International Trade Secretary Liz Truss said she had been assured the rules for ministers had been fully complied with and that the details would be declared publicly.
However, Labour called on the Electoral Commission to mount a full investigation after Mr Johnson’s former top adviser Dominic Cummings claimed he tried to get Tory donors secretly to fund the work.
Deputy leader Angela Rayner said there was a “real stench” around the Government and called on Mr Johnson to go to Parliament on Monday to explain what happened.
Ms Truss – who is the first minister to speak publicly since Mr Cummings issued his incendiary claims on Friday – dismissed the allegations as “tittle tattle”.

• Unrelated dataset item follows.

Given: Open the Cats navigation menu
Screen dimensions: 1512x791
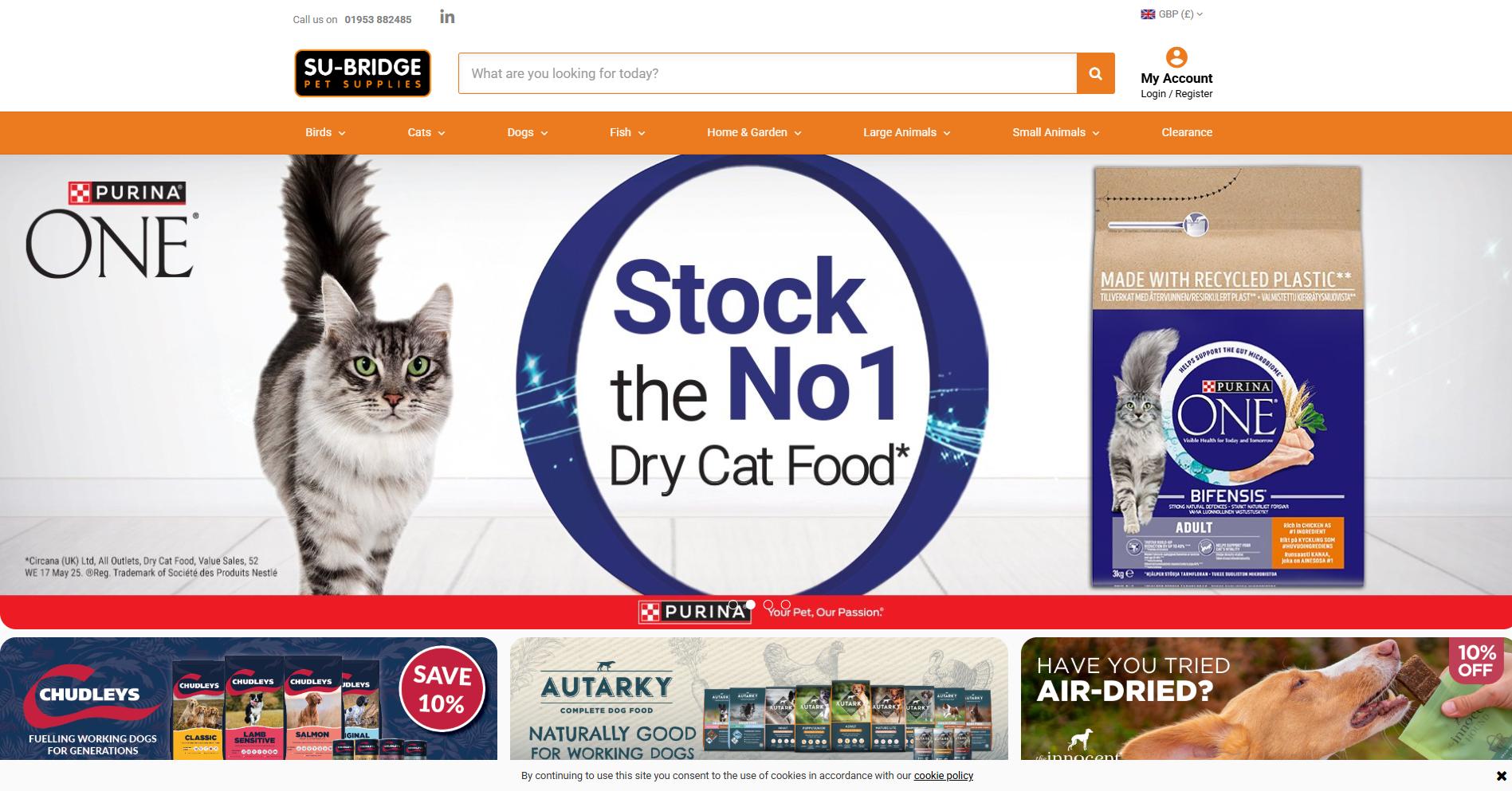Looking at the screenshot, I should pos(426,132).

“I have been assured that the rules have been fully complied with and I know that he has met the costs of the flat refurbishment,” she told Sky News’ Sophy Ridge on Sunday programme.

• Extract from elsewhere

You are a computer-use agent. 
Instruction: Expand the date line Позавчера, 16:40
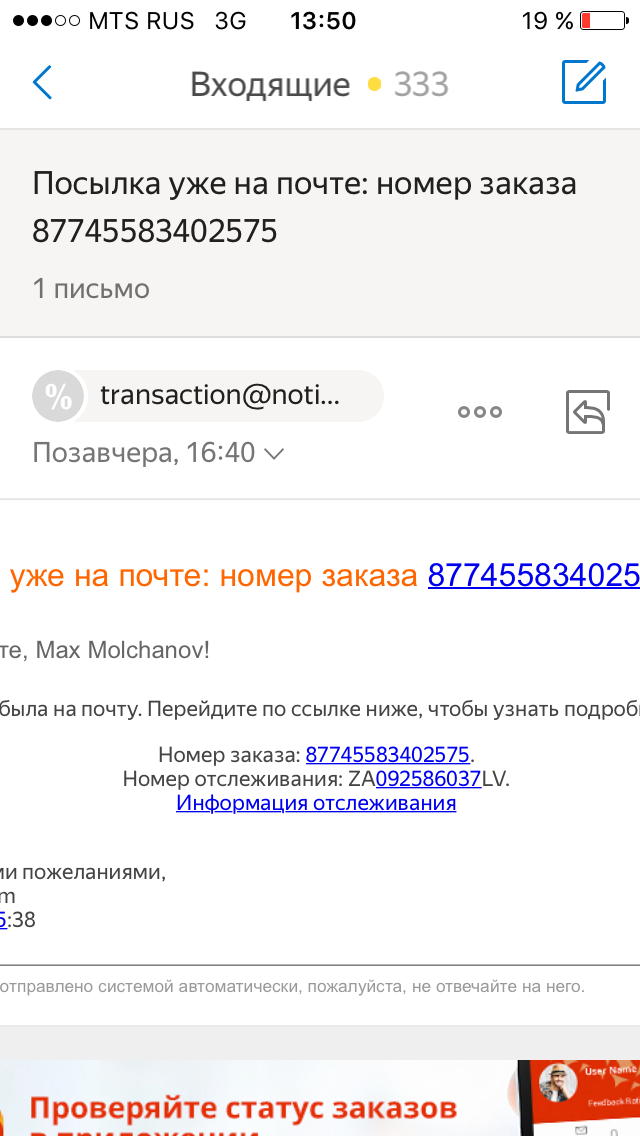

“I absolutely believe and trust that the Prime Minister has done that.
“What people want to know is that in line with the rules the Prime Minister has met the cost of this refurbishment. That has happened. All the costs will be declared in line with the rules.

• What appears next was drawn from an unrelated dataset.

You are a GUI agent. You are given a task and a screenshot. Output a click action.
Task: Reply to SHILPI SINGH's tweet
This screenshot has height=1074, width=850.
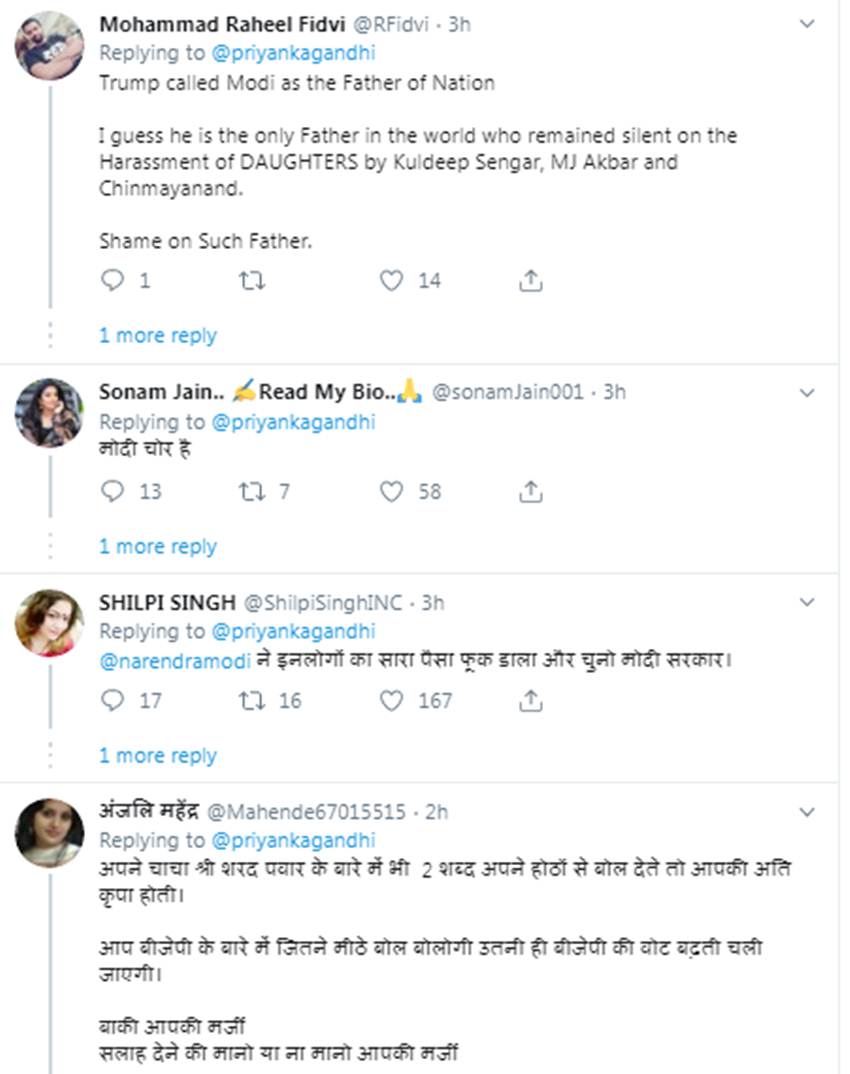tap(113, 701)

“That, as far as I am concerned, completely answers that question.”
Labour, however, insisted that Mr Johnson still had questions to answer as to how exactly he was able to meet the reported £200,000 cost of the refurbishment.
According to a leaked email obtained by the Daily Mail, the Tory peer Lord Brownlow said he was making a £58,000 donation to the party “to cover the payments the party has already made on behalf of the soon to be formed ‘Downing Street Trust’”.
The Electoral Commission – which first raised the issue with the Conservative Party more than a month ago – has said it is still looking into whether any of the sums relating to the work on the flat should have been declared under the rules on political donations.
Ms Rayner said the commission should now launch a full inquiry and she called on the Prime Minister to publish the latest register of ministers’ interests which was now eight months overdue.
“These are serious allegations,” she told BBC1’s The Andrew Marr Show.
“Why are they hiding the fact that ministers have to declare these donations and they’ve not done that? That’s serious. This is a real stench around what (the) Government is about.”
Mr Cummings launched his onslaught after he was accused by No 10 of being responsible for a series of damaging leaks.
Ministers are now concerned at what he may say when he gives evidence to MPs investigating the Government’s response to the pandemic next month.
He is widely known to have been critical of Mr Johnson’s delay in launching a second lockdown in England when cases began rising last autumn.
Among the allegations in his blog post was a claim the Prime Minister wanted to halt an inquiry into the leak of the plans which effectively bounced him into going ahead with it.
He said Mr Johnson had been concerned he would have “very serious problems” with his fiancee Carrie Symonds after a close friend of hers was implicated in the probe.
Ms Truss confirmed that, almost six months on, the investigation by the Cabinet Secretary Simon Case was still ongoing.
She dismissed charges by Mr Cummings that the whole episode showed that Mr Johnson lacked “competence and integrity”.
“This is tittle tattle that is being promoted and I don’t think it really addresses the key issues that people in Britain care about,” she said.
“The Prime Minister, who I work very closely with, has consistently through this crisis acted in the best interests of the country.
“These noises off are simply not helpful, they are not contributing to a positive future and they don’t reflect what is actually going on in Downing Street.”